Chris Dolan wrote:
is_prereq is usually a proxy metric for software maturity: if someone thinks your module is good enough that he would rather depend on it than reinvent it, then it's probably a better-than-average module on CPAN. is_prereq is usually a vote of confidence, so it is likely a good proxy for quality. In fact I believe that because the author (usually) can't control it directly, is_prereq is one of the best proxies for quality among the current kwalitee metrics.

I'd go so far to argue that is_prereq is perhaps a more significant metric than Kwalitee itself as it is really a measure of *utility*. I'd be very interested to see it explored fully, not just as a binary -- e.g. how many different authors used a module in at least one of their distributions.

That said, it doesn't mean much for quality -- people may well use a poor quality distribution if it is sufficiently useful.

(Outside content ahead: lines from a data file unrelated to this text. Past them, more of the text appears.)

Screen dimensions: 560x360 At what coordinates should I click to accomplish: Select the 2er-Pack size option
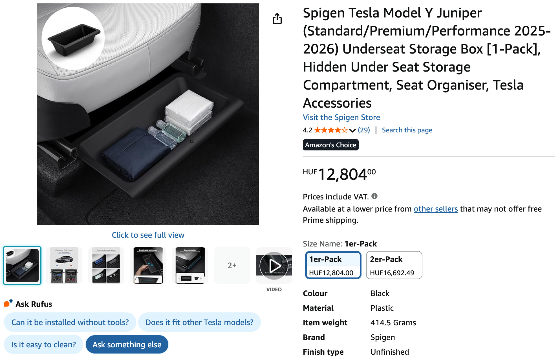point(394,265)
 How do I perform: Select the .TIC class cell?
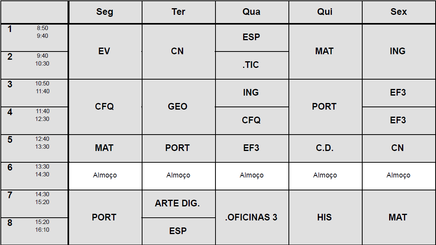tap(251, 65)
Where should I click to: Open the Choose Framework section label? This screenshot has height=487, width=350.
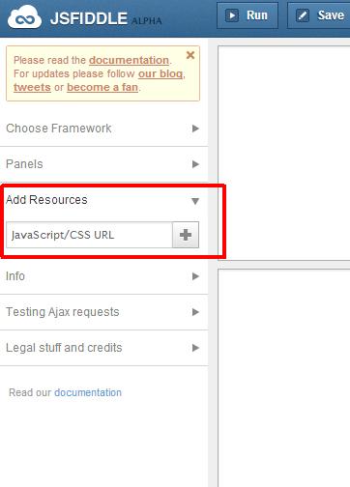pos(59,129)
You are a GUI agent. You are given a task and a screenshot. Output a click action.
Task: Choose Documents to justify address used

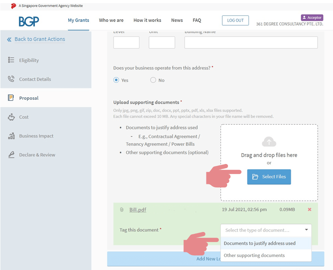coord(259,243)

As an example, consider pod_coverage. It's a rather annoying metric, most of us agree. Test::Pod::Coverage really only needs to be run on the author's machine, not on every user's machine. However, by adding pod_coverage to kwalitee we got LOTS of authors to improve their POD with the cost of wasting cycles on users' machines. I think that's a price worth paying -- at least until we rewrite the metric to actually test POD coverage (which is a decent proxy for POD quality) instead of just checking for the presence of a t/pod_coverage.t file (which is a weak proxy for POD quality, but dramatically easier to measure).

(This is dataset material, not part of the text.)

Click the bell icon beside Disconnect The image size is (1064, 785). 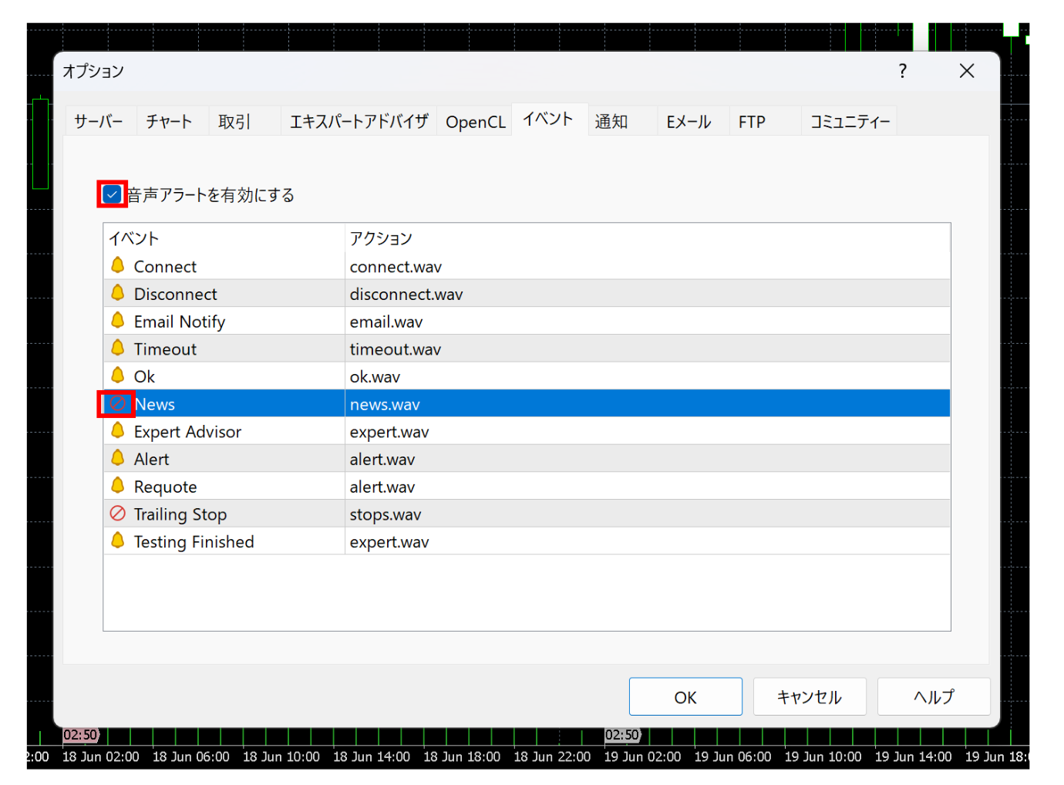point(118,293)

It doesn't check for the existence of a t/pod_coverage.t file. It checks that a string like "use Test::Pod::Coverage" appears properly formatted. E.g. I believe this is sufficient to get the Kwalitee point:

  # t/pod_coverage.t
  __END__
  use Test::Pod::Coverage;

And, unfortunately, it also misses actual perl that doesn't meet its regex expectations. (E.g. see the bug I recently filed for Module::ExtractUse.)